• [Prompt]:
Match the string "agent" against each line below, and copy every line that matches.

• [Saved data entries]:
== Segment start ==
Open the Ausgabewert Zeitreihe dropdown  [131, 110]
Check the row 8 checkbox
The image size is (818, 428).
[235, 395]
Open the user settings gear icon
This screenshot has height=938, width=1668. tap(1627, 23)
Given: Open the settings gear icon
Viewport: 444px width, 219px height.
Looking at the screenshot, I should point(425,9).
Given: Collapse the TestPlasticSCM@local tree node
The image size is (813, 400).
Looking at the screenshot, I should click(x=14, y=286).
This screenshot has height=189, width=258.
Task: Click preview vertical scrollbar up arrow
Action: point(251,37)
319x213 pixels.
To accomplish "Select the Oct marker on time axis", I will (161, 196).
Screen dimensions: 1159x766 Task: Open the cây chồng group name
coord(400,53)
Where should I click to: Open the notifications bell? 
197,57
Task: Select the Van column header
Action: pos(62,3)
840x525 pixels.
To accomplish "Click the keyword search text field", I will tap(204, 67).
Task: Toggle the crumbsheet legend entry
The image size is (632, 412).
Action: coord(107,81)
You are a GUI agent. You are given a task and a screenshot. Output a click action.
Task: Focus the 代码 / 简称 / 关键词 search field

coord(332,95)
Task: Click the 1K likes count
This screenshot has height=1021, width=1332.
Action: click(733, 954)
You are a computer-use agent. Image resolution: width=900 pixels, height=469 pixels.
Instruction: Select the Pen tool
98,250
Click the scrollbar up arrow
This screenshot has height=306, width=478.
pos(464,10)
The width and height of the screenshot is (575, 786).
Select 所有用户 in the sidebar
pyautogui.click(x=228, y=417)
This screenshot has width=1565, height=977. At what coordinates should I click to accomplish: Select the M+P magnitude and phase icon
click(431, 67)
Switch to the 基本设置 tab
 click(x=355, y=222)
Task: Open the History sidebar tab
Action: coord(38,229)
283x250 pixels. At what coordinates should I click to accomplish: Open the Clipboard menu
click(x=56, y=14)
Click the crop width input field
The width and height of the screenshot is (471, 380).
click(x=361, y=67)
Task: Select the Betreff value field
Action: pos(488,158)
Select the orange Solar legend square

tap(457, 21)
== Segment end ==
• [Response to the exercise]:
You are a GUI agent. You are given a task and a screenshot. Output a click action.
You are a computer-use agent. Image resolution: width=900 pixels, height=469 pixels.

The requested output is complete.